> To do
Write out the lines of the records from the one containing "[licking her nipple] (158, 1240)" to the very last, keeping each exactly as it is.

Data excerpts
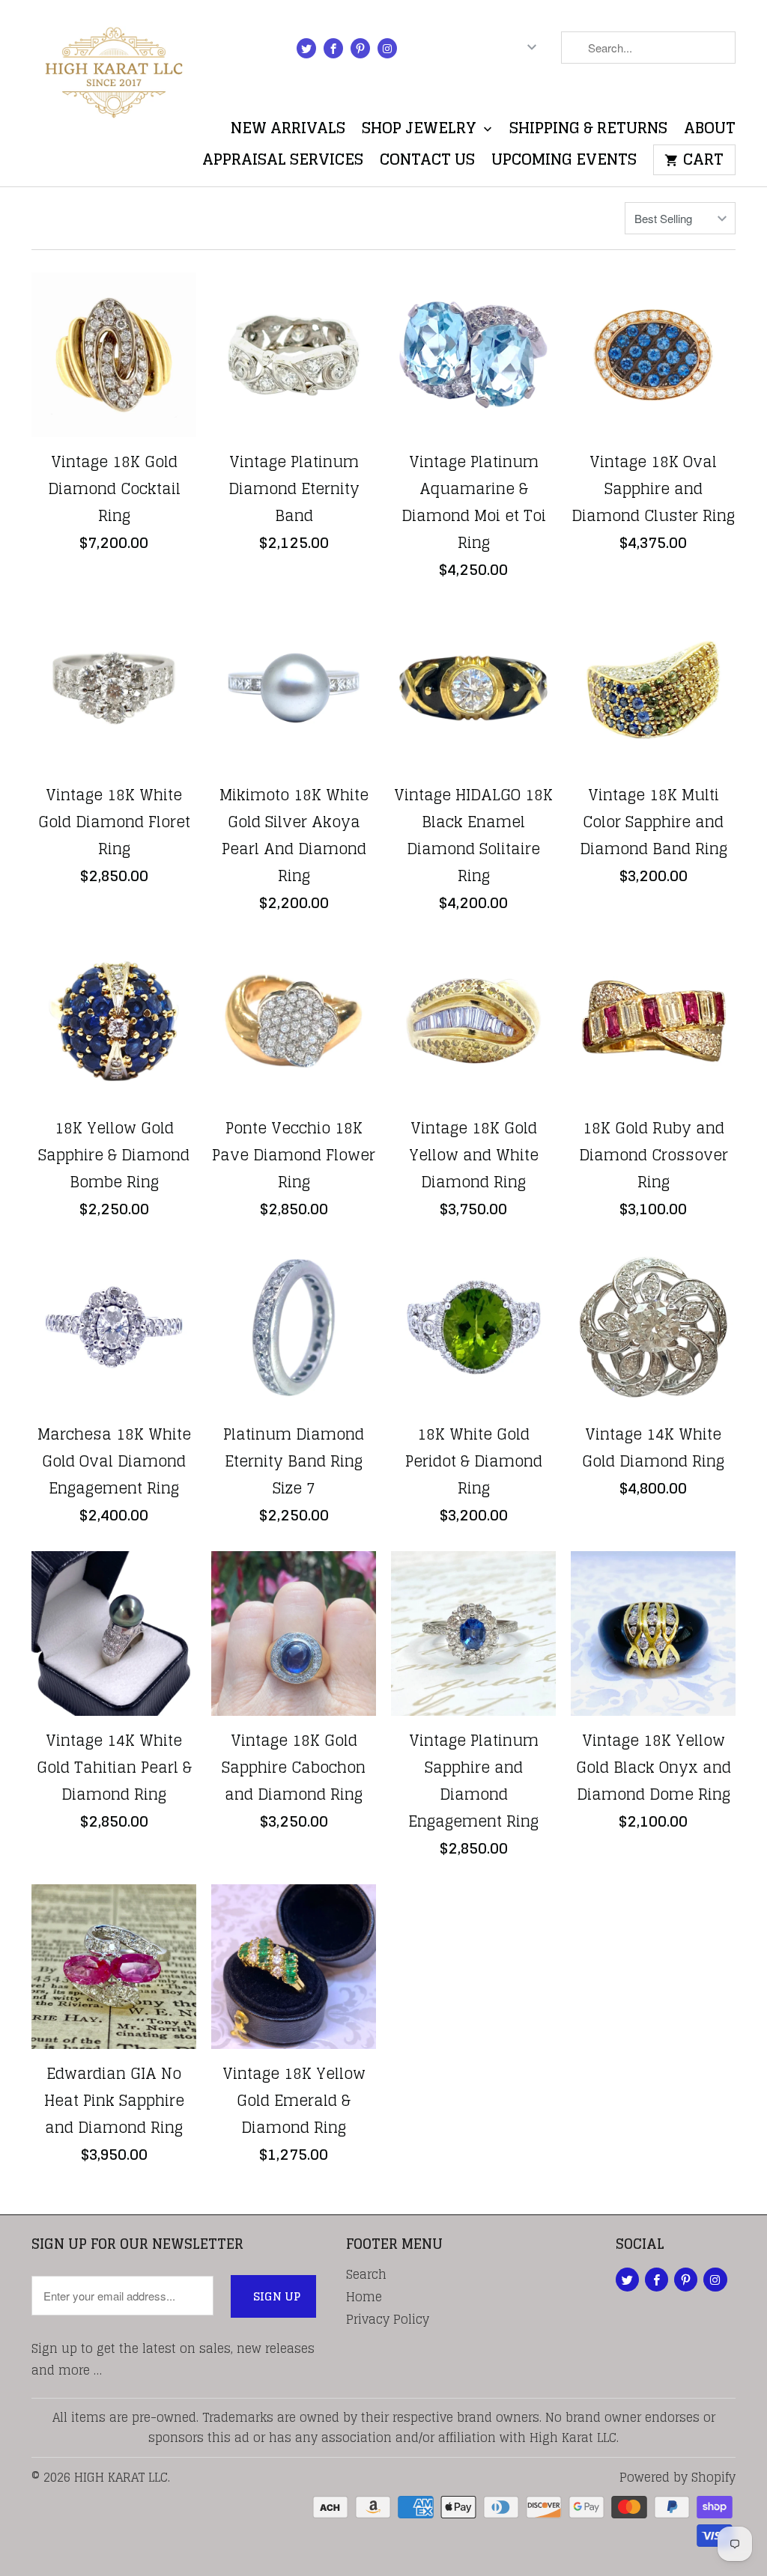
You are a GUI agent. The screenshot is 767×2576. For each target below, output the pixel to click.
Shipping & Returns (588, 131)
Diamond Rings (119, 218)
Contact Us (427, 163)
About (710, 131)
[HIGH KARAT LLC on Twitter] (306, 48)
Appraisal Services (282, 163)
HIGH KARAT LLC (121, 2477)
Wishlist (699, 92)
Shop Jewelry (421, 131)
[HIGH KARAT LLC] (113, 68)
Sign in (441, 50)
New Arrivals (288, 131)
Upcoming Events (564, 163)
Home (364, 2296)
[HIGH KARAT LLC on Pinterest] (360, 48)
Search (366, 2274)
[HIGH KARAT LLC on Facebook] (333, 48)
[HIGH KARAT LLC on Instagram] (387, 48)
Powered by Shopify (677, 2477)
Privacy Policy (387, 2319)
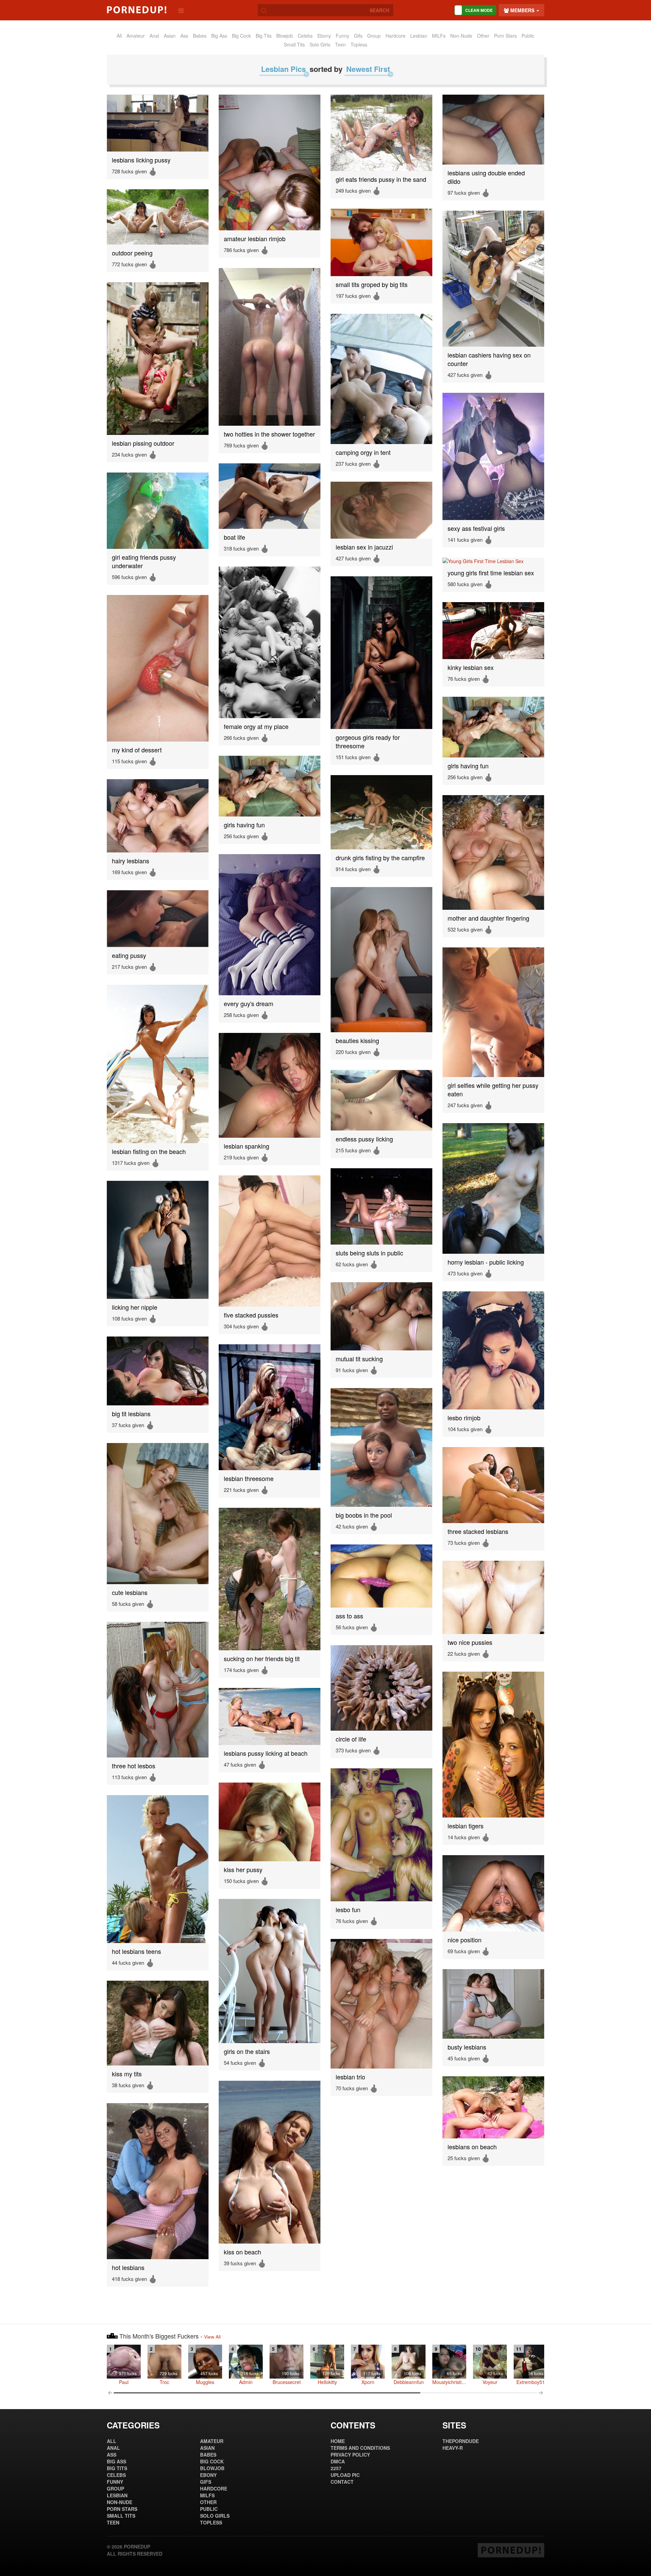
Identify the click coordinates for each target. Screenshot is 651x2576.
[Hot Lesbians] (158, 2181)
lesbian (418, 35)
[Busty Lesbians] (493, 2004)
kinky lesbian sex (471, 667)
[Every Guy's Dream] (269, 924)
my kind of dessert (137, 750)
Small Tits (294, 44)
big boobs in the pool (364, 1515)
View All (212, 2336)
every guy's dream (248, 1003)
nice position (464, 1940)
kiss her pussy (243, 1869)
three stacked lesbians (478, 1531)
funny (342, 35)
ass (184, 35)
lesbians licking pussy (141, 160)
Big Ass (219, 35)
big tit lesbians (131, 1413)
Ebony (324, 35)
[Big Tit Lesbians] (158, 1371)
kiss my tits (127, 2074)
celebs (305, 35)
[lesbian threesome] (269, 1407)
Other (483, 35)
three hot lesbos (133, 1766)
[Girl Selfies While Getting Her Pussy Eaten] (493, 1012)
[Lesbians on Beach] (493, 2107)
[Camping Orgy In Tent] (381, 379)
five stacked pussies (251, 1315)
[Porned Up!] (136, 10)
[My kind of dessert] (158, 668)
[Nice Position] (493, 1893)
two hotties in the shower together (269, 434)
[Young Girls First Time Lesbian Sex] (493, 561)
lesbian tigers (466, 1826)
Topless (359, 44)
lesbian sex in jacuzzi (364, 547)
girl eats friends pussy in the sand (381, 179)
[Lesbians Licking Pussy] (158, 123)
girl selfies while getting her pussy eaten (493, 1089)
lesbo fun (348, 1909)
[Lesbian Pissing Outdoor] (158, 358)
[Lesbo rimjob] (493, 1350)
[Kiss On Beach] (269, 2162)
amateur (135, 35)
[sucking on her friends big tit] (269, 1579)
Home (338, 2441)
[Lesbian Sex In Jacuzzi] (381, 510)
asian (170, 35)
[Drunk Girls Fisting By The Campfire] (381, 812)
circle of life (351, 1739)
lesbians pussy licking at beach (266, 1753)
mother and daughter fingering (488, 918)
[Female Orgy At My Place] (269, 642)
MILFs (439, 35)
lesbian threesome (249, 1478)
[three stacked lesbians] (493, 1485)
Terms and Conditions (360, 2447)
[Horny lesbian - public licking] (493, 1188)
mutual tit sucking (359, 1358)
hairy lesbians (130, 861)
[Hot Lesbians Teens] (158, 1869)
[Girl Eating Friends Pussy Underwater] (158, 511)
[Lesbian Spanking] (269, 1085)
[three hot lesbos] (158, 1689)
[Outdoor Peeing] (158, 217)
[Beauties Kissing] (381, 959)
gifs (358, 35)
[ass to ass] (381, 1576)
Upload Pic (345, 2475)
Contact (342, 2481)
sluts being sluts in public (369, 1253)
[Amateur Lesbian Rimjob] (269, 162)
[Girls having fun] (493, 727)
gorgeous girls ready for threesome (368, 741)
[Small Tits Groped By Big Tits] (381, 242)
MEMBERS (522, 10)
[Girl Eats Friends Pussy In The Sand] (381, 133)
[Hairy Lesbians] (158, 815)
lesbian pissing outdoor (143, 443)
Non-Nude (461, 35)
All (119, 35)
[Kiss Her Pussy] (269, 1822)
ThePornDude (460, 2441)
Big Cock (241, 35)
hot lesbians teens (136, 1951)
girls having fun (468, 766)
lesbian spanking (246, 1146)
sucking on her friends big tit (262, 1658)
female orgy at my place (256, 726)
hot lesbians (128, 2267)
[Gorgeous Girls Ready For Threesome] (381, 652)
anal (154, 35)
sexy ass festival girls (476, 528)
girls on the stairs (247, 2051)
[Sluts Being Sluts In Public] (381, 1206)
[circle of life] (381, 1688)
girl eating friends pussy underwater (144, 561)
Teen (340, 44)
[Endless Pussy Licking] (381, 1100)
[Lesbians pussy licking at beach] (269, 1716)
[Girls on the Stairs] (269, 1971)
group (374, 35)
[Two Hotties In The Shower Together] (269, 347)
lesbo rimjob (464, 1418)
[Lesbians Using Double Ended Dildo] (493, 130)
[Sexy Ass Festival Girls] (493, 456)
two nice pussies (470, 1642)
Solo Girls (320, 44)
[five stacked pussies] (269, 1241)
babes (199, 35)
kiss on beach (242, 2252)
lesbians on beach (472, 2146)
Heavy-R (452, 2447)
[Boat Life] (269, 496)
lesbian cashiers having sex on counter (489, 359)
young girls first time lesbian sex (491, 573)
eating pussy (129, 955)
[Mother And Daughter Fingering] (493, 852)
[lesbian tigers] (493, 1745)
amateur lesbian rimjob (254, 238)
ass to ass (349, 1616)
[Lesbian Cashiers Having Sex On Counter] (493, 279)
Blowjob (284, 35)
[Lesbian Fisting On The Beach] (158, 1064)
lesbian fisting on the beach (149, 1151)
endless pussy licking (364, 1139)
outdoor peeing (132, 253)
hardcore (396, 35)
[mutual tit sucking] (381, 1316)
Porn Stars (505, 35)
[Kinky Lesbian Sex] (493, 630)
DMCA (338, 2461)
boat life (234, 537)
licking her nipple (134, 1307)
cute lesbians (129, 1592)
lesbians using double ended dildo (486, 177)
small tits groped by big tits (372, 284)
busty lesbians (467, 2047)
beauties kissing (357, 1040)
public (527, 35)
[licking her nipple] (158, 1240)
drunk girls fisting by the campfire (380, 857)
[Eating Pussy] (158, 918)
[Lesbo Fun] (381, 1834)
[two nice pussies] (493, 1597)
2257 (336, 2468)
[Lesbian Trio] (381, 2004)
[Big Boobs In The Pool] (381, 1447)
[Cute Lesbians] (158, 1513)
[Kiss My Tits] (158, 2023)
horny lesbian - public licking (486, 1262)
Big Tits (264, 35)
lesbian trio (350, 2077)
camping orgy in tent (363, 452)
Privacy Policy (350, 2454)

> Answer to this task
[licking her nipple] (158, 1240)
drunk girls fisting by the campfire (380, 857)
[Eating Pussy] (158, 918)
[Lesbo Fun] (381, 1834)
[two nice pussies] (493, 1597)
2257 (336, 2468)
[Lesbian Trio] (381, 2004)
[Big Boobs In The Pool] (381, 1447)
[Cute Lesbians] (158, 1513)
[Kiss My Tits] (158, 2023)
horny lesbian - public licking (486, 1262)
Big Tits (264, 35)
lesbian trio (350, 2077)
camping orgy in tent (363, 452)
Privacy Policy (350, 2454)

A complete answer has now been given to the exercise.